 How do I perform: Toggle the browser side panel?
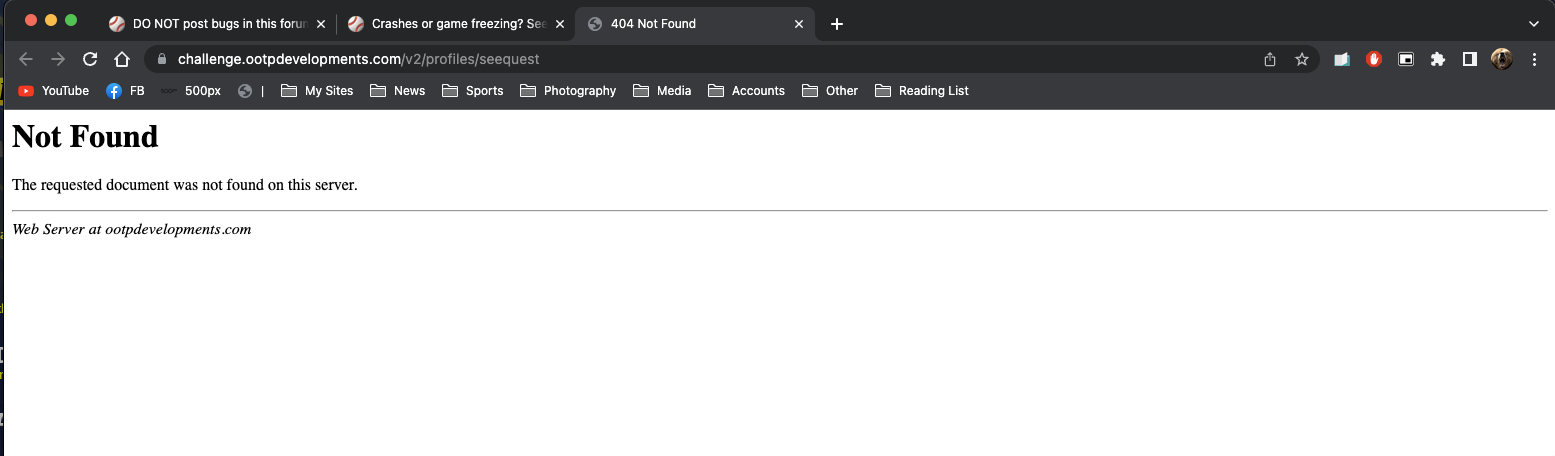pyautogui.click(x=1469, y=59)
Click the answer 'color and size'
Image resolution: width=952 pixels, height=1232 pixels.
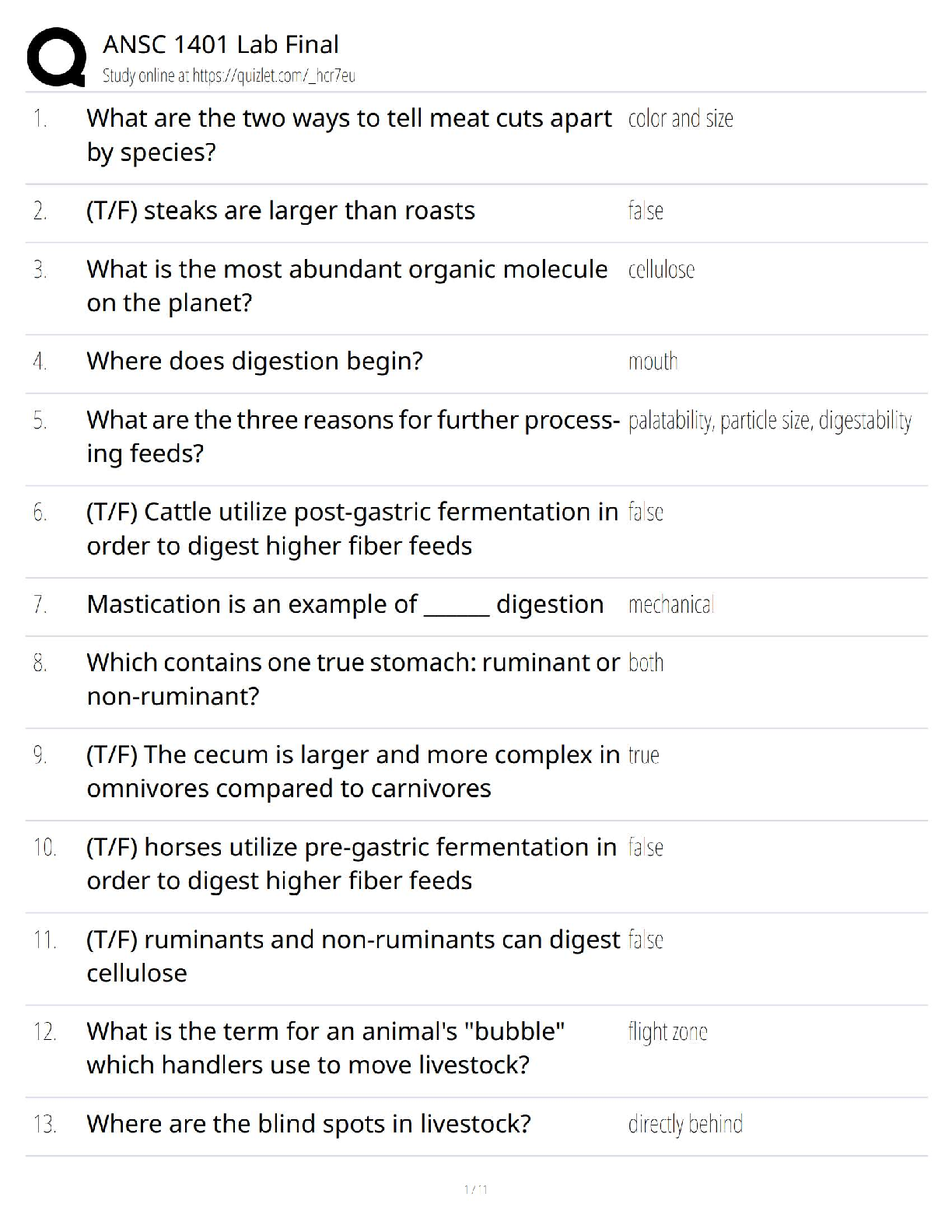(680, 119)
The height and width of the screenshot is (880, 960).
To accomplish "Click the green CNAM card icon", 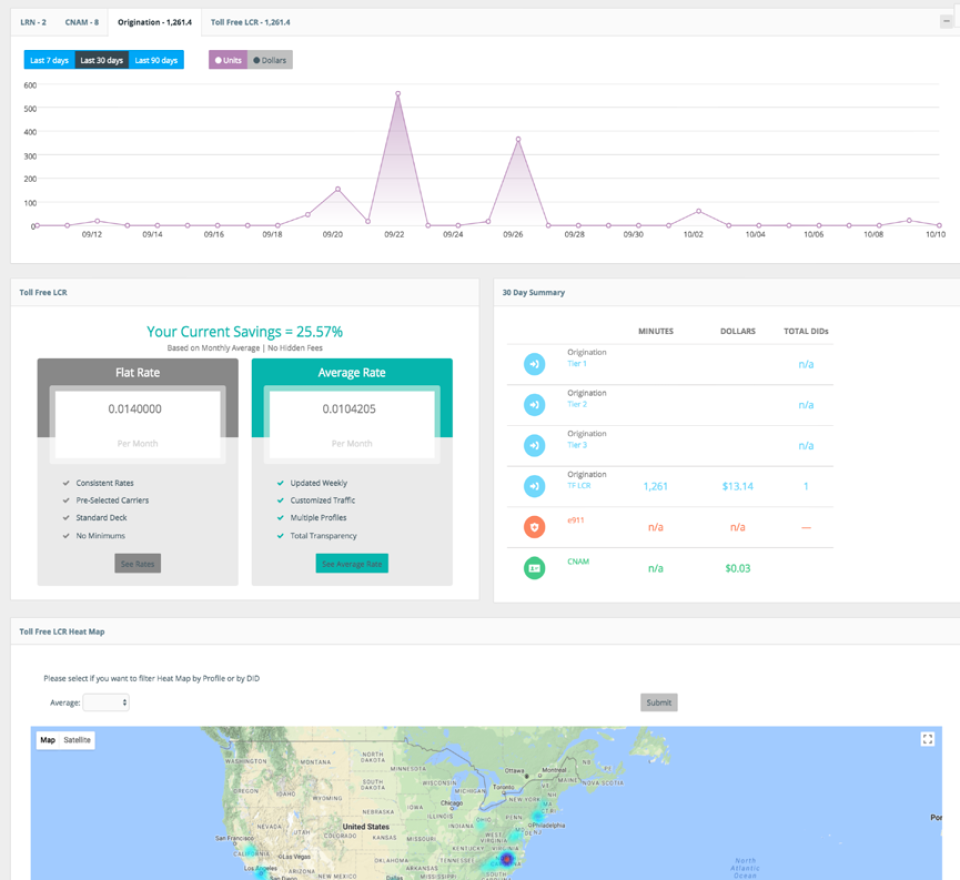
□ □ □
**PROBLEM DETAILS:** Reproduce every line of the records above, requests included and pictures omitted, and offset each coordinate in the answers by adding 76 to every number.

**CORRECT OUTPUT:**
 How do I perform: Toggle the browser side panel?
pyautogui.click(x=1545, y=135)
Click the answer 'color and size'
Image resolution: width=952 pixels, height=1232 pixels.
(756, 195)
The height and width of the screenshot is (880, 960).
To accomplish "Click the green CNAM card icon", 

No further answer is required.